──────── Gespeicherte Zeilen

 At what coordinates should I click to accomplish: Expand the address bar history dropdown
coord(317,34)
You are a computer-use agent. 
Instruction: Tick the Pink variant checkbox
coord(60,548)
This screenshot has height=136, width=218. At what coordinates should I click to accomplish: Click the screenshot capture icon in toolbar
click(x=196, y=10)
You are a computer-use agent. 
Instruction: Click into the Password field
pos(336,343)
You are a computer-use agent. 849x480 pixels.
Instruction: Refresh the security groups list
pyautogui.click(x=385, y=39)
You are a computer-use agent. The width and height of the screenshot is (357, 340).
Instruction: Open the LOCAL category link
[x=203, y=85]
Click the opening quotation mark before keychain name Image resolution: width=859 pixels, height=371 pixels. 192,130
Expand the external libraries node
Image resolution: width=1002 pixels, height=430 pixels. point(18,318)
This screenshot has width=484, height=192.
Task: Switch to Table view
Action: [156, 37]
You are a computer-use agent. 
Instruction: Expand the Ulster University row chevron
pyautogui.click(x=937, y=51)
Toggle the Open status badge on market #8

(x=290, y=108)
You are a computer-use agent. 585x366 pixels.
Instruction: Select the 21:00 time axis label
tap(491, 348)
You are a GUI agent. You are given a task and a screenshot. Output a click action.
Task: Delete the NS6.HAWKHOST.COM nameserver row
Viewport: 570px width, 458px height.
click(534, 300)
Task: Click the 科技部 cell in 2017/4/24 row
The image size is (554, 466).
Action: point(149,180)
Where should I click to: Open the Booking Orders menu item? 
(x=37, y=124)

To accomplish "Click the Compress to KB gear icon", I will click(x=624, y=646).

────────────────

## Auszuführende Aufgabe
Geben Sie sämtliche oben stehenden Zeilen vollständig und Zeichen für Zeichen unverändert zurück.

## Ihre Antwort
 At what coordinates should I click to accomplish: Expand the address bar history dropdown
coord(317,34)
You are a computer-use agent. 
Instruction: Tick the Pink variant checkbox
coord(60,548)
This screenshot has height=136, width=218. At what coordinates should I click to accomplish: Click the screenshot capture icon in toolbar
click(x=196, y=10)
You are a computer-use agent. 
Instruction: Click into the Password field
pos(336,343)
You are a computer-use agent. 849x480 pixels.
Instruction: Refresh the security groups list
pyautogui.click(x=385, y=39)
You are a computer-use agent. The width and height of the screenshot is (357, 340).
Instruction: Open the LOCAL category link
[x=203, y=85]
Click the opening quotation mark before keychain name Image resolution: width=859 pixels, height=371 pixels. 192,130
Expand the external libraries node
Image resolution: width=1002 pixels, height=430 pixels. point(18,318)
This screenshot has width=484, height=192.
Task: Switch to Table view
Action: [156, 37]
You are a computer-use agent. 
Instruction: Expand the Ulster University row chevron
pyautogui.click(x=937, y=51)
Toggle the Open status badge on market #8

(x=290, y=108)
You are a computer-use agent. 585x366 pixels.
Instruction: Select the 21:00 time axis label
tap(491, 348)
You are a GUI agent. You are given a task and a screenshot. Output a click action.
Task: Delete the NS6.HAWKHOST.COM nameserver row
Viewport: 570px width, 458px height.
click(534, 300)
Task: Click the 科技部 cell in 2017/4/24 row
The image size is (554, 466).
Action: point(149,180)
Where should I click to: Open the Booking Orders menu item? 
(x=37, y=124)

To accomplish "Click the Compress to KB gear icon", I will click(x=624, y=646).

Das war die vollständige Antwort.